At the heart of the dispute between the equal partners in the Lerco ( Libyan Emirates Oil Refining Company,) joint venture, the NOC and the Abu Dhabi-based conglomerate, the Al-Ghurair Group, is the fixed-priced feedstock supply agreed with the original deal in 2006. Even an investigation by Qaddafi’s people in 2010 concluded that the 25 year supply deal gave Lerco “unjustified discounts”.
A further problem is that the Ras Lanouf refinery, completed in 1984, is outdated and run-down. It needs substantial investment to upgrade it. This was promised when Abdelaziz Al-Ghurair, the son of the founder of the Abu Dhabi conglomerate, visited Libya last January, as part of a large UAE business delegation. After talks with NOC officials, he announced an investment of $1.2 billion over the coming four years to upgrade the favcility. A source close to the NOC indicated at the time that unless the oil supply price deal could be renegotiated, the state-owned Libyan company would not be interested in putting up its half of the money.

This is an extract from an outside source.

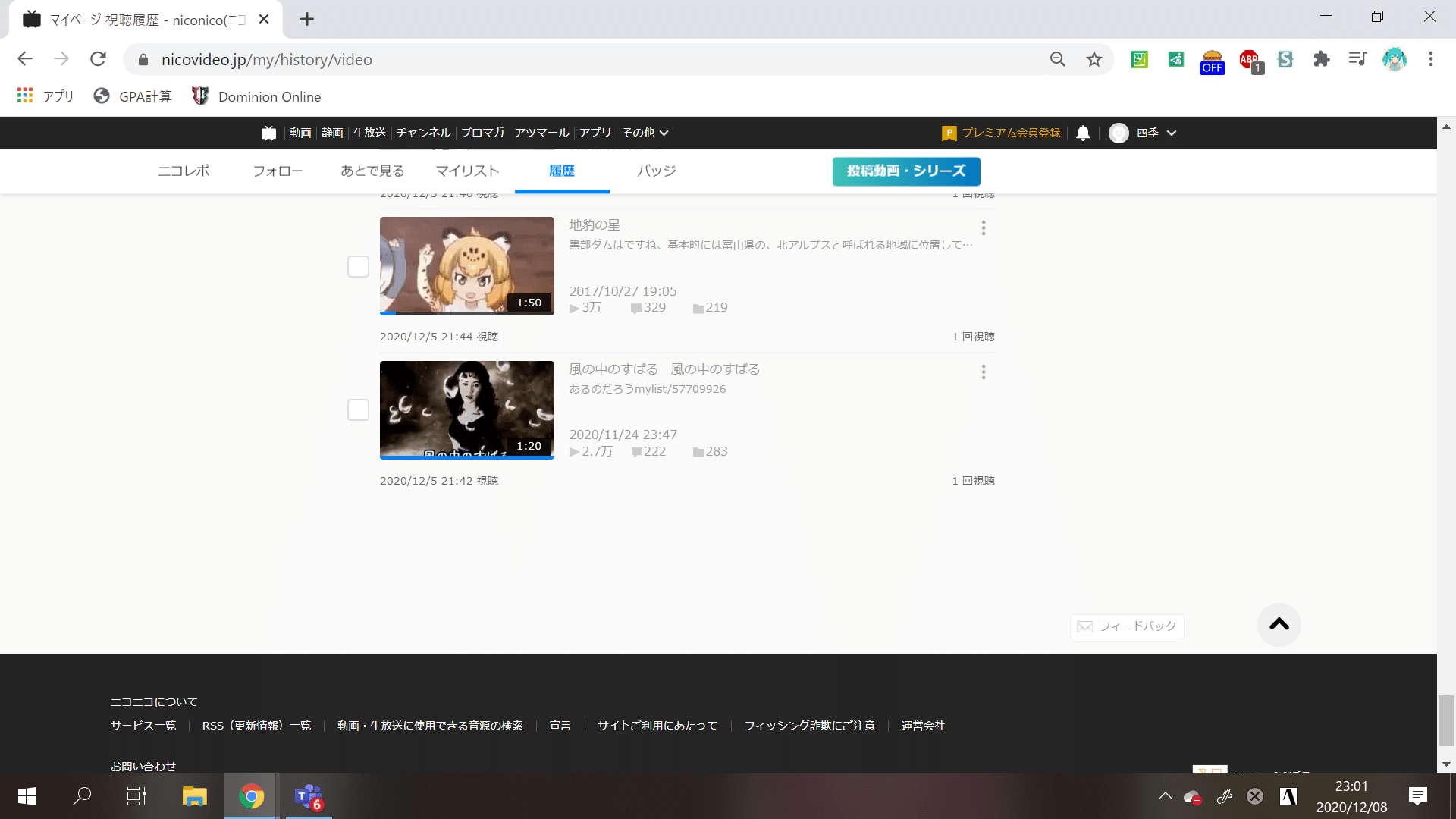
Task: Click the niconico TV logo in the navigation bar
Action: pyautogui.click(x=268, y=133)
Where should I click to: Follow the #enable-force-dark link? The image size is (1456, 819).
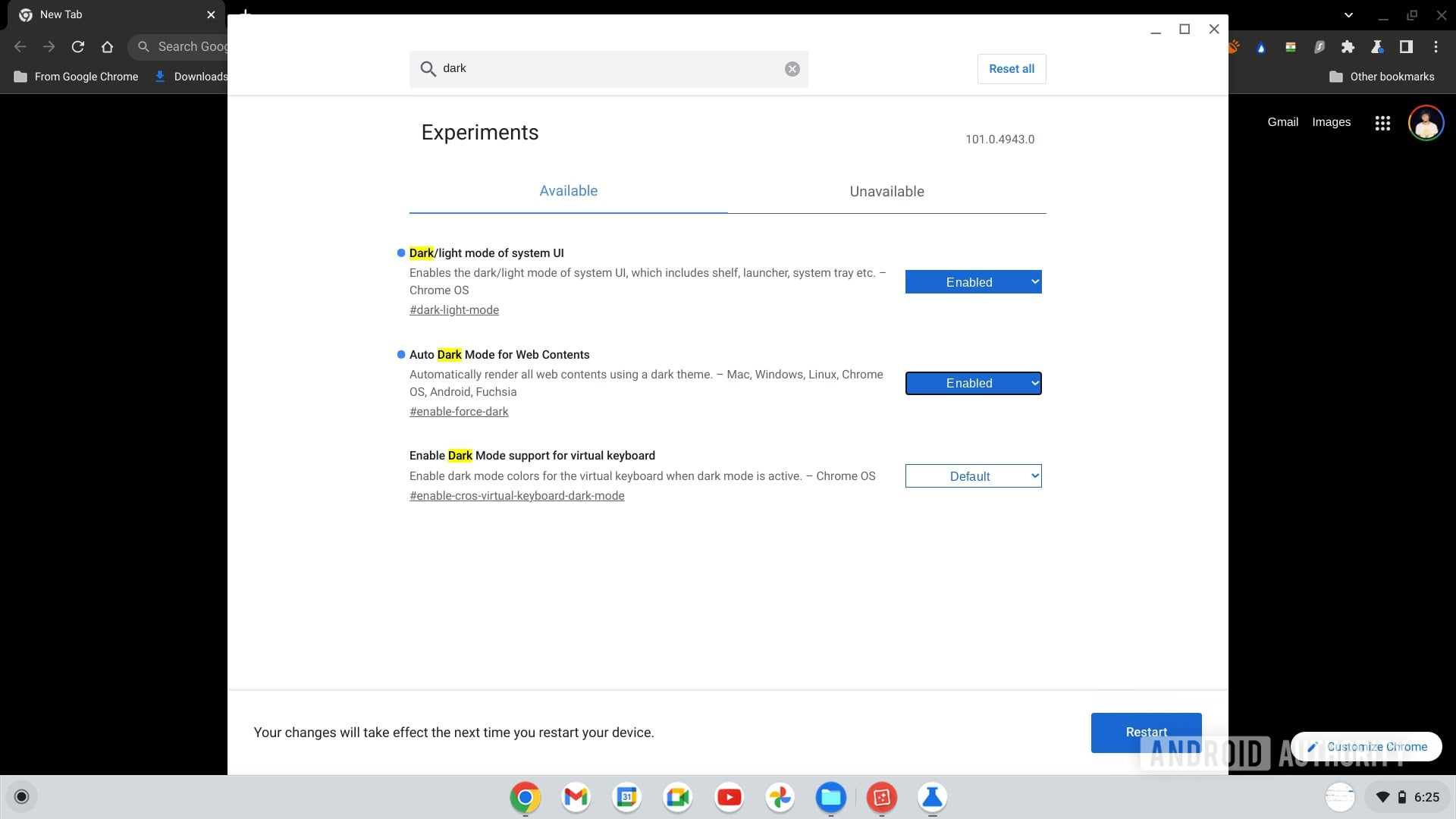click(x=459, y=412)
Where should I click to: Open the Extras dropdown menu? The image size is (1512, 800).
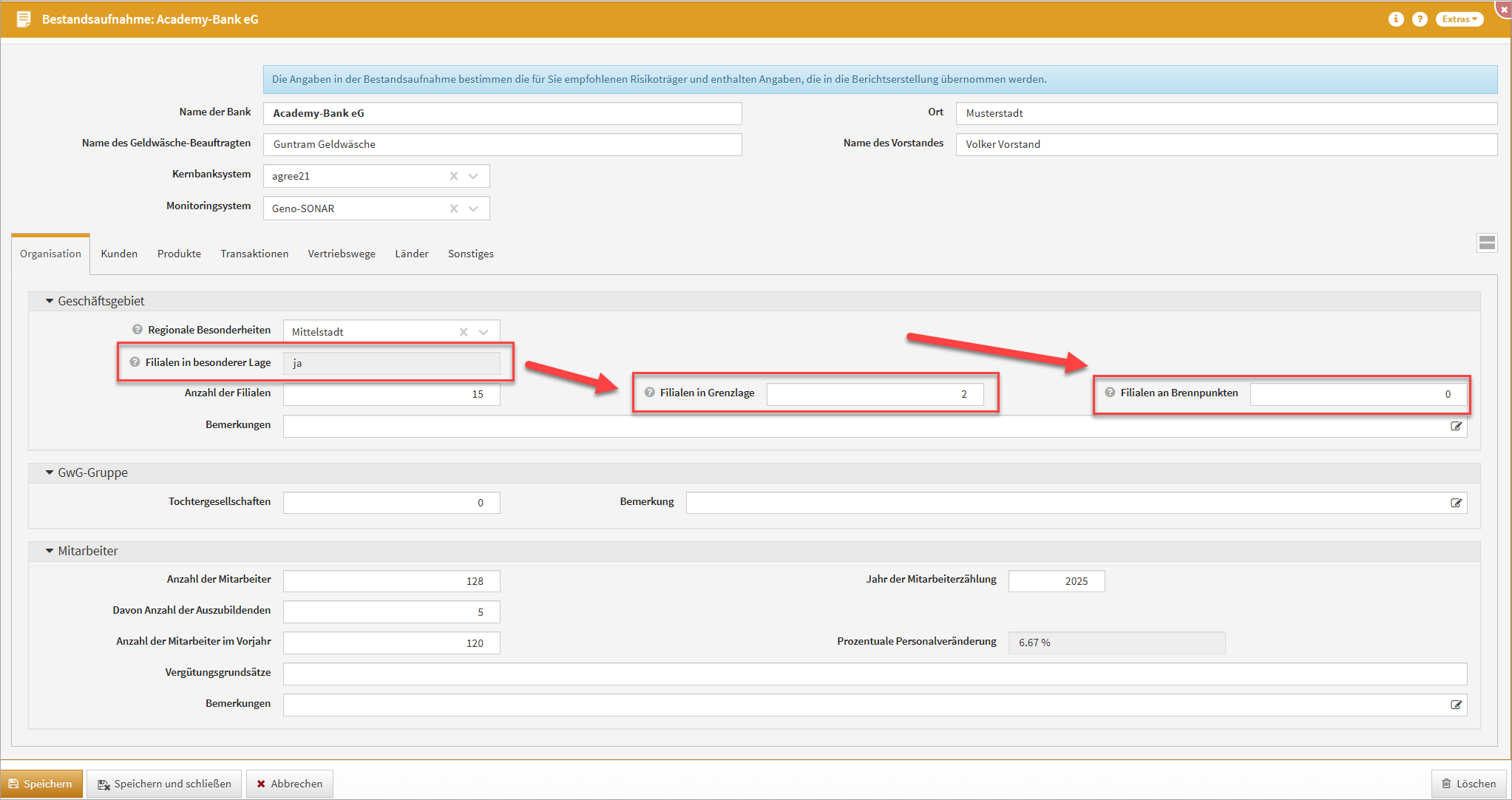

Oil analysts point out the the NOC has ready takers at market prices for all the Sarir crude it can produce. Even though Libya is having to import most of its refined oil products, this actually works out cheaper than having them provided by Ras Lanouf with its uncompetitive supply agreement.
Until NOC can earn the market price from Lerco, it seems that no feed stock will be delivered and the plant will remain idle. It is equally clear that the Al-Ghurair Group, through its subsidiary TRASTA Energy, which owns its shares in Lerco, is not going to invest to upgrade the refinery, if a renegotiated oil supply contract is too expensive.
With petrol in Libya still costing around 54¢ a gallon or 14¢ a litre, Lerco could not expect to make money out of running Ras Lanouf’s refinery if NOC sells it crude at world prices.